How to install Compiler for C and GNU Scientific Library on Windows?

I often find that students are struggling to install a compiler for C and GNU Scientific Library (GSL) on their MS Windows machines. Sometimes Windows can behave weirdly while you try to install these tools. This happens mostly when you have installed and uninstalled lots of programs and packages. 

Here is a step-by-step guide to install 1) a compiler for C and 2) GSL on your Windows machine.

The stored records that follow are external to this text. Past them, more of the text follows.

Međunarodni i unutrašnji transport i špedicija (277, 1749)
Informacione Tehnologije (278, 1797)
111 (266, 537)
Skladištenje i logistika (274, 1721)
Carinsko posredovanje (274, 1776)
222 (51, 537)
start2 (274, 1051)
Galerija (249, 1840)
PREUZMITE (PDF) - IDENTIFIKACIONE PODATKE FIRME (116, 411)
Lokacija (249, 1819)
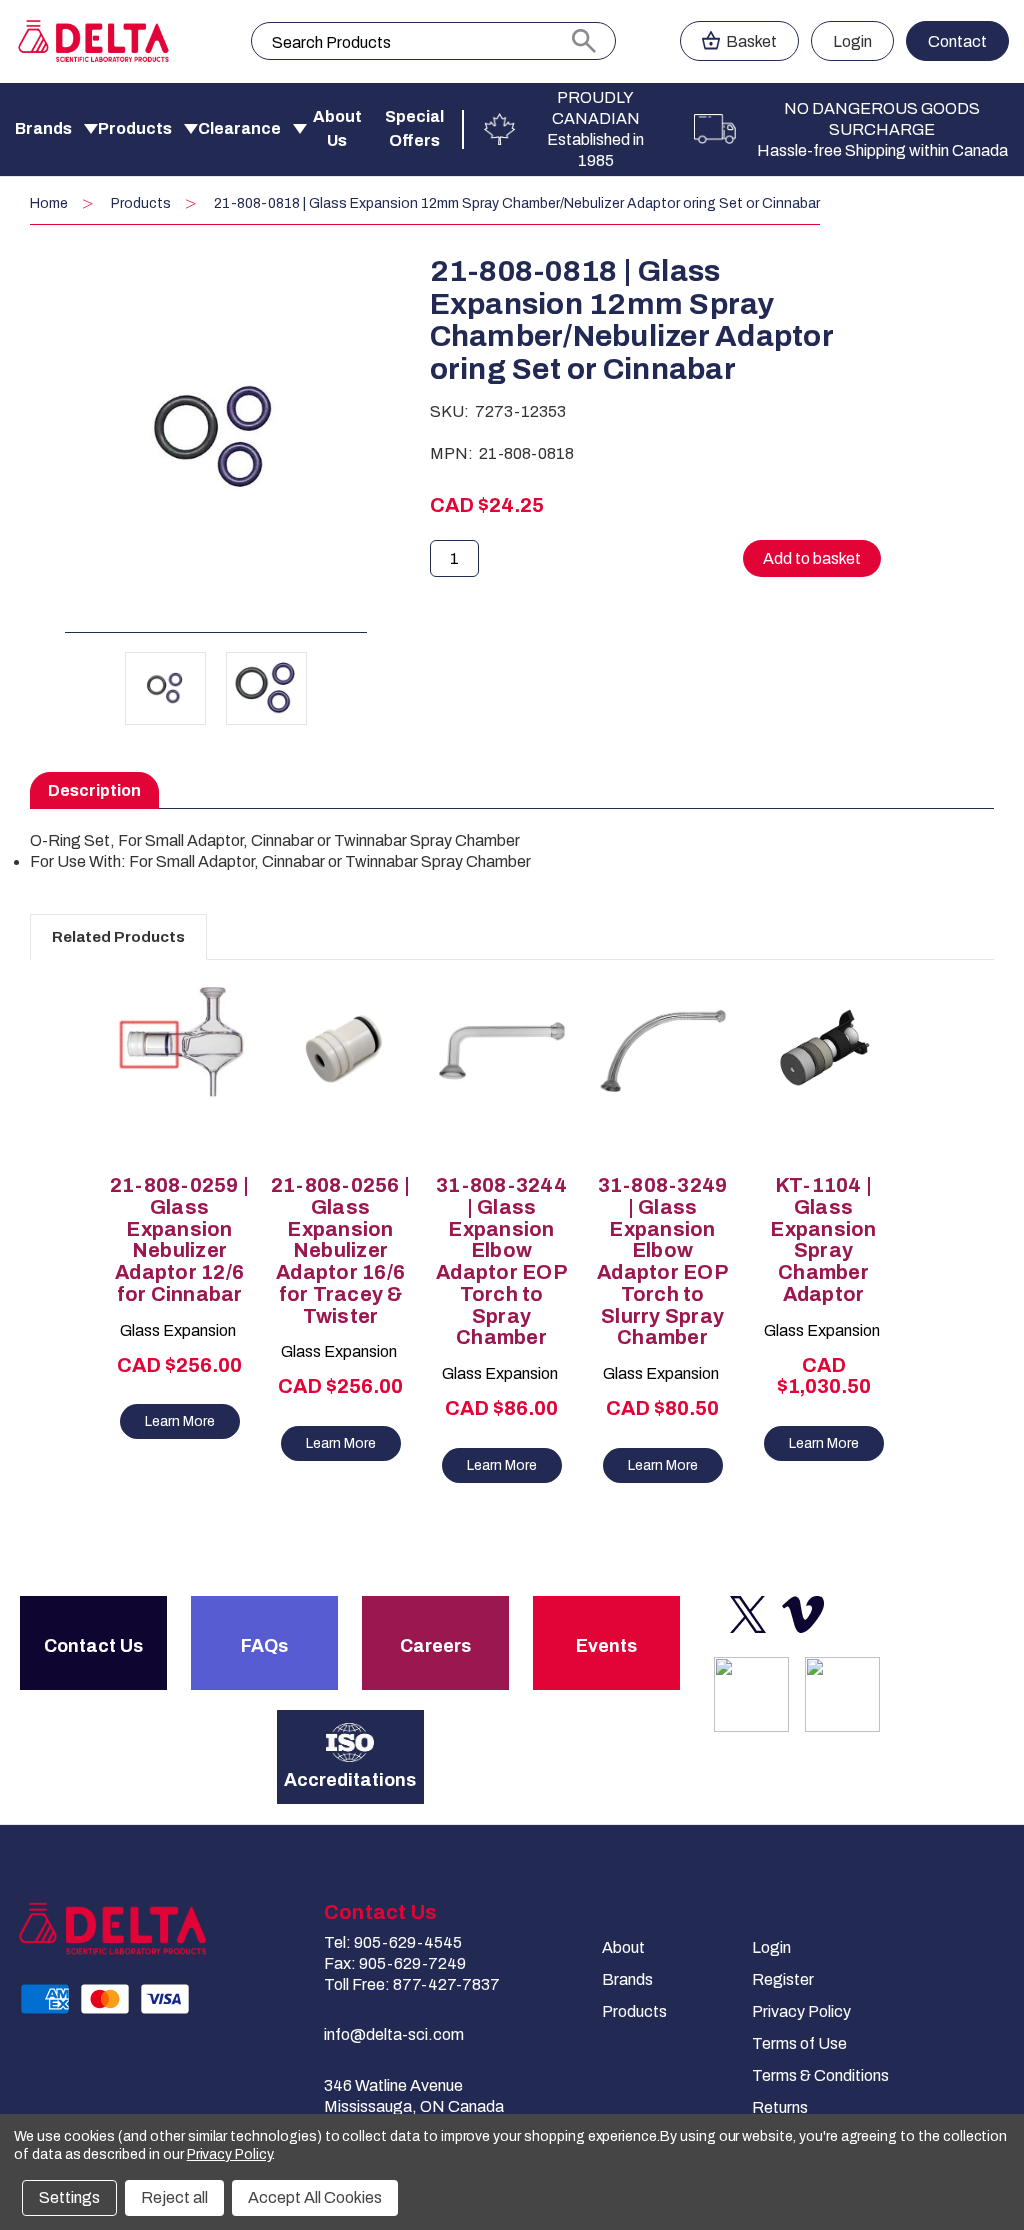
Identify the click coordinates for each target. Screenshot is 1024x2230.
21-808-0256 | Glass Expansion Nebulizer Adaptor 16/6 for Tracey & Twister (340, 1251)
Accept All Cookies (315, 2197)
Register (783, 1979)
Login (852, 41)
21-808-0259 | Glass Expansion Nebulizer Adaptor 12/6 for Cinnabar (179, 1240)
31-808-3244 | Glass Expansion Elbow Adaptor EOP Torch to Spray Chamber (501, 1261)
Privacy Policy (801, 2011)
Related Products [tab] (118, 937)
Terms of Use (799, 2043)
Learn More (180, 1421)
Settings (69, 2197)
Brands (43, 128)
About (623, 1947)
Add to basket (180, 1090)
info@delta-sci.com (394, 2034)
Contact (957, 41)
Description (94, 790)
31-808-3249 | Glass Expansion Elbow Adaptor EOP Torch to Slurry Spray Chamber (662, 1261)
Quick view (170, 1055)
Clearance (239, 128)
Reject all (174, 2197)
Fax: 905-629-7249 (395, 1963)
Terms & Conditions (820, 2075)
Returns (780, 2107)
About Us (337, 128)
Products (135, 128)
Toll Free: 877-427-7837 (412, 1984)
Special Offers (414, 128)
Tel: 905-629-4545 (393, 1942)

Installation of MinGW on Windows 10

1. MinGW is a native Windows port of the GNU Compiler Collection (GCC). Download the MinGW installer from SourceForge:

    https://sourceforge.net/projects/mingw/

2. Run the installer and follow the instructions on the screen.

3. The installer will install the MinGW installation manager. This is used for installing MinGW and to uninstall MinGW.

4. Run the installation manager. To start with we will install the basic setup.

    Select basic setup on the left-hand pane. 

    On the righthand pane for the package list, select each package one by one and mark those for installation (Right-click > Mark for Installation).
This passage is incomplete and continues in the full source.